Il mini sottopasso

di C.F.

Il mini sottopasso di San Giovanni di Baiano finisce al centro di un summit tra Comune e Ferrovie dello Stato, controllante di Rfi (Rete ferroviaria Italia) che gestisce le infrastrutture. L’appuntamento è per il 10 settembre quando il sindaco Fabrizio Cardarelli e l’assessore Angelo Loretoni si accomoderanno davanti ai rappresentanti della spa, anche se spiragli per una svolta sul caso, tornato ad accendere gli animi dei residenti delle ultime ore, non sembrano essercene. La notizia è riportata dal Giornale dell’Umbria.

Summit per mini sottopasso di San Giovanni L’appuntamento servirà per chiarire alcuni aspetti tecnici, ma difficilmente si troverà la quadra per dare una risposta alle proteste dei sette cittadini residenti nel tratto di strada abusiva che accompagna al mini sottopasso di collegamento con via Blasioli e la zona residenziale di via della Cava.
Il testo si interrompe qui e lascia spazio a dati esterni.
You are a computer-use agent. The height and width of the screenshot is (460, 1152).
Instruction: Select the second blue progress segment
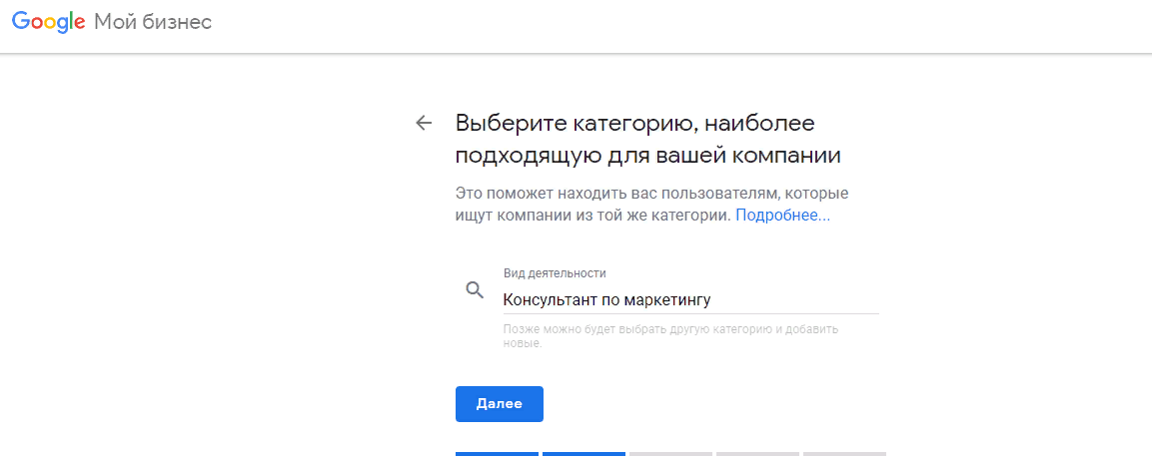[x=583, y=454]
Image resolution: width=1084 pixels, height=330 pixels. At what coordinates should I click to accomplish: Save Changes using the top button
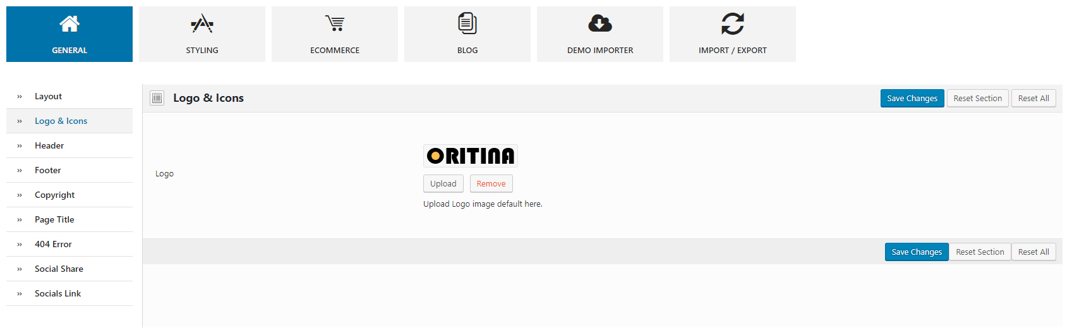[x=912, y=98]

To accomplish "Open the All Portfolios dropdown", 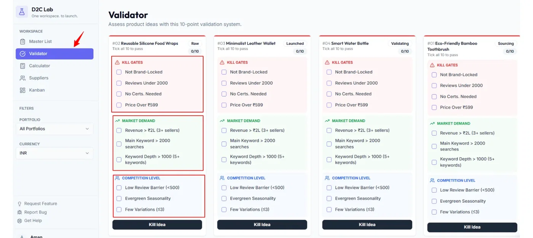I will coord(54,129).
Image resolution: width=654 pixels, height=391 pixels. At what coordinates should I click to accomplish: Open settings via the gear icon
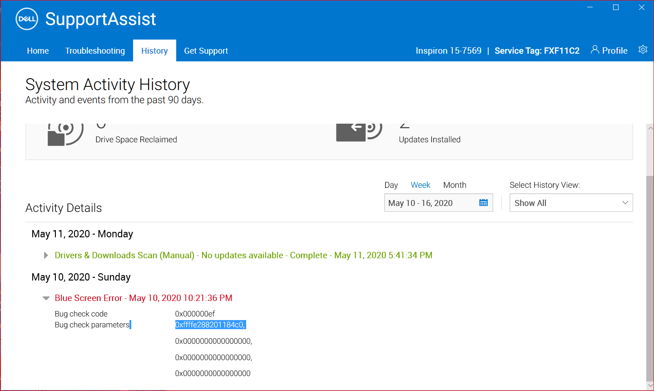pos(643,50)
L’unica opzione sul tavolo resta il progetto di Ponte Canale che prevede di aprire un passaggio così da archiviare una volta per tutte il transito sotto lo striminzito ponte ferrroviario, alto non più di 1.70 metri.  Ma di soldi per realizzare gli interventi del caso, valore economico compreso tra 700 e 800 mila euro, non ce ne sono.
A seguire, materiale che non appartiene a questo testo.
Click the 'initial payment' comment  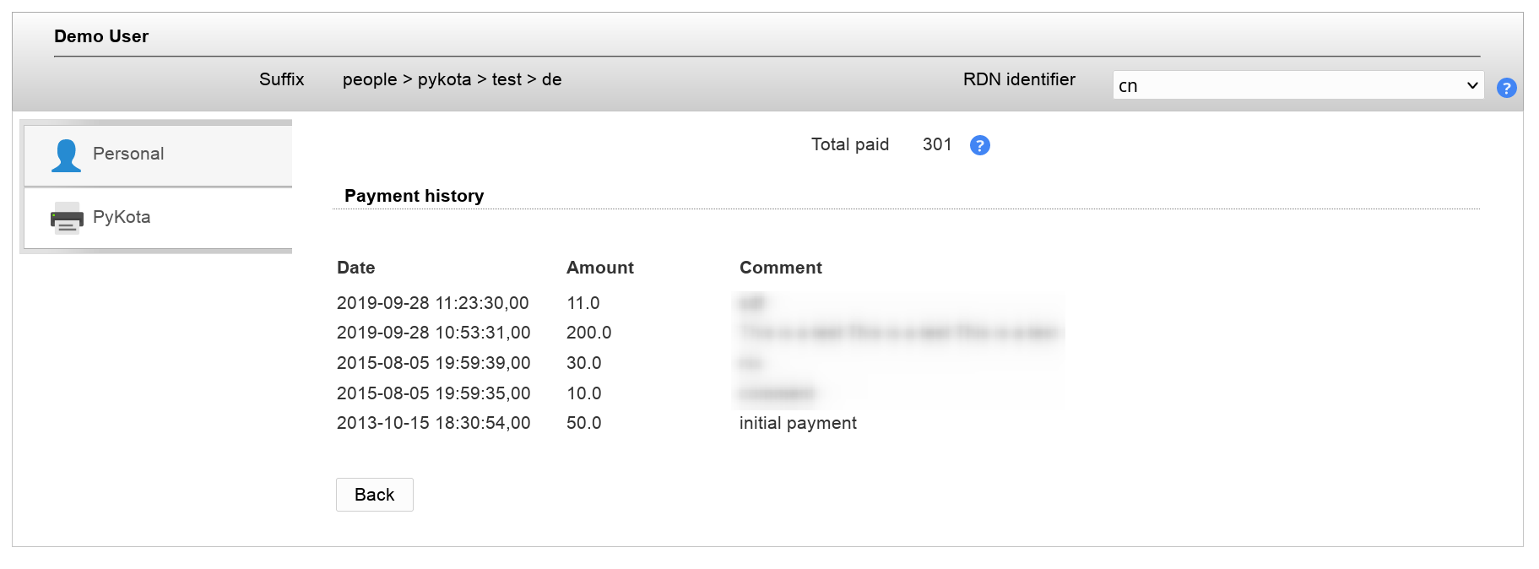797,423
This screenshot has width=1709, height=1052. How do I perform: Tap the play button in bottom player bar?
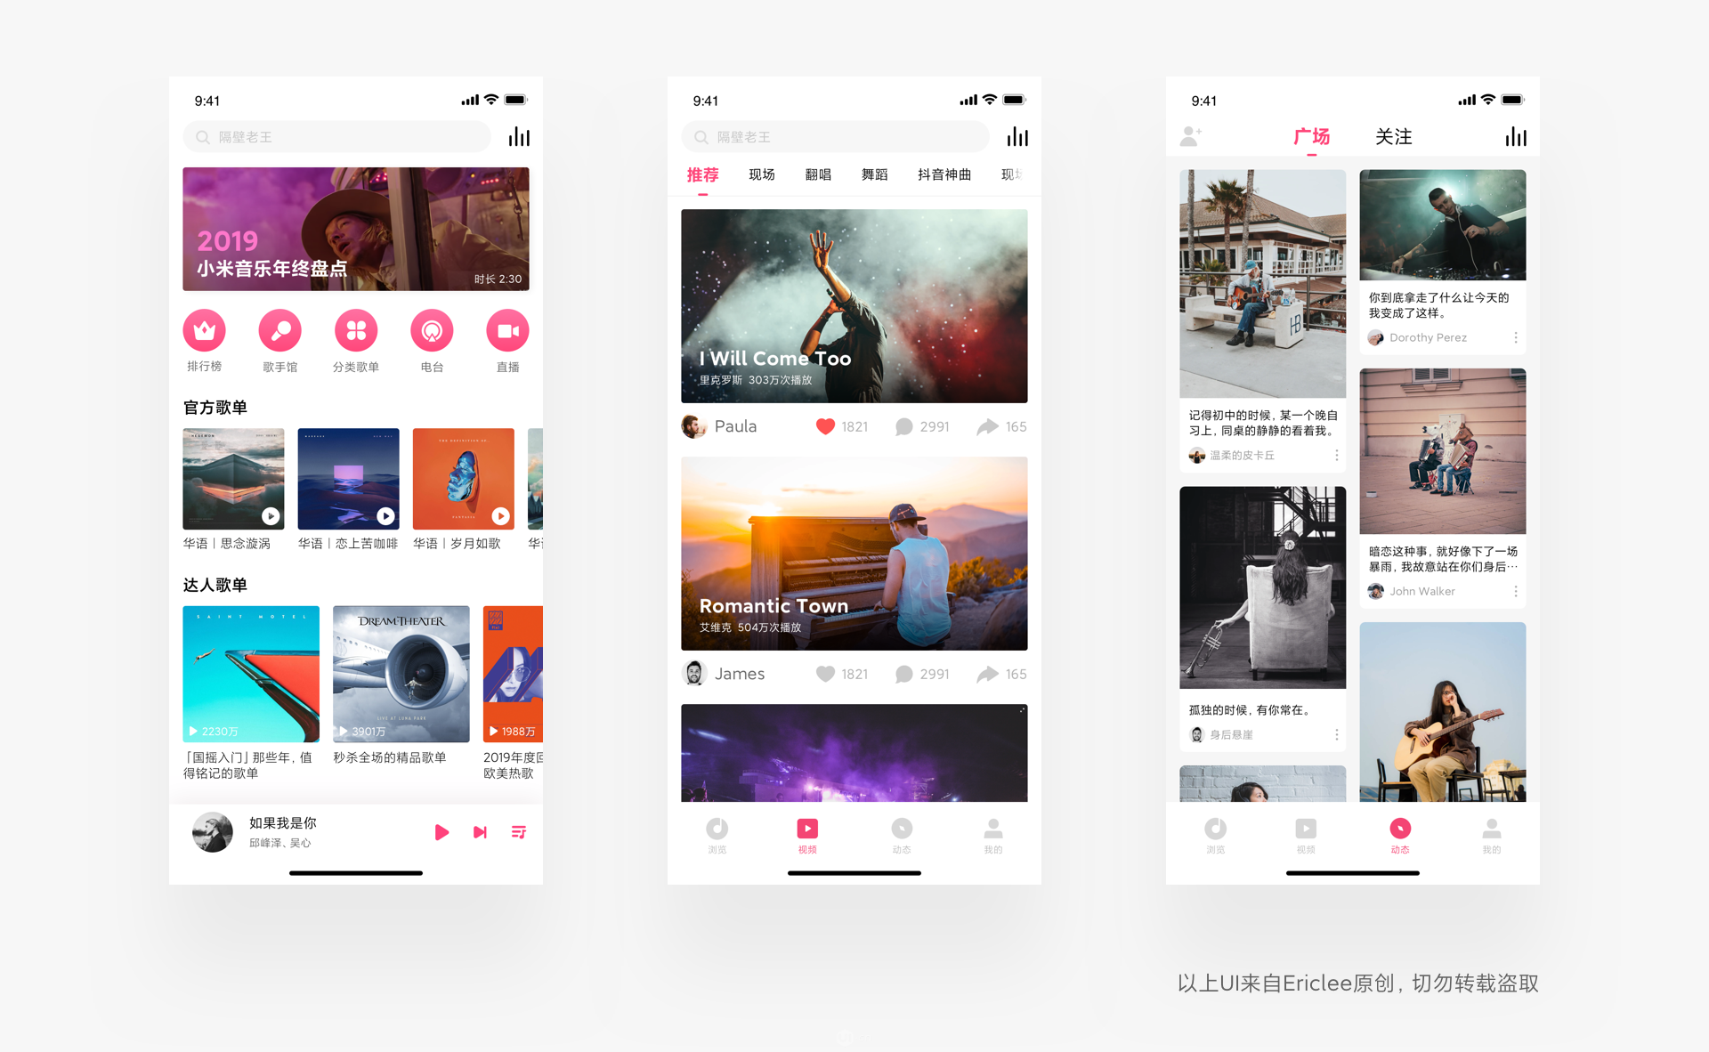click(441, 829)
Per Ponte Canale mancano i soldi A confermarlo è direttamente l’assessore ai lavori pubblici Loretoni: «In bilancio non abbiamo somme a disposizione per finanziare la realizzazione di questa opera, ma la situazione l’abbiamo presa in mano da tempo, pur trattandosi di una pesante eredità lasciataci dall’amministrazione precedente». La stoccata è tutta per il consigliere Pd Massimilano Capitani che giovedì, attraverso un’interpellanza, ha chiesto all’amministrazione comunale di intervenire sulla delicata vicenda, tornata a far discutere a seguito delle iniziative di proteste compiute dai residenti della zona, stanchi del traffico che si concentra nella piccola strada.

«Era un fosso, Provincia chiede ripristino» «Confermo – prosegue Loretoni – che si tratta di una via abusiva, così come quel sottopasso non dovrebbe essere aperto al transito, trattandosi di un fosso per il deflusso delle acque piovane che la Provincia ci chiede di ripristinare. La faccenda – dice – è complicata». In teoria, però, a servizio dei residenti della parte bassa di via Blasioli e a quelli della zona di via della Cava ci sarebbe il sottopasso all’altezza del polo scolastico di Baiano, ma molti cittadini per non allungare di poco più di un chilometro il tragitto continuano a preferire il mini sottopasso di San Giovanni.

Sottopassi di Baiano sempre allagati In questo senso su Facebook, dove il confronto sul caso è rovente, non sono tardati a intervenire i cittadini che hanno evidenziato come in occasioni di piogge il sottopasso in prossimità delle scuole e pure quello successivo di Baiano, che collega con via Lenin, siano frequentemente allagati e quindi impercorribili.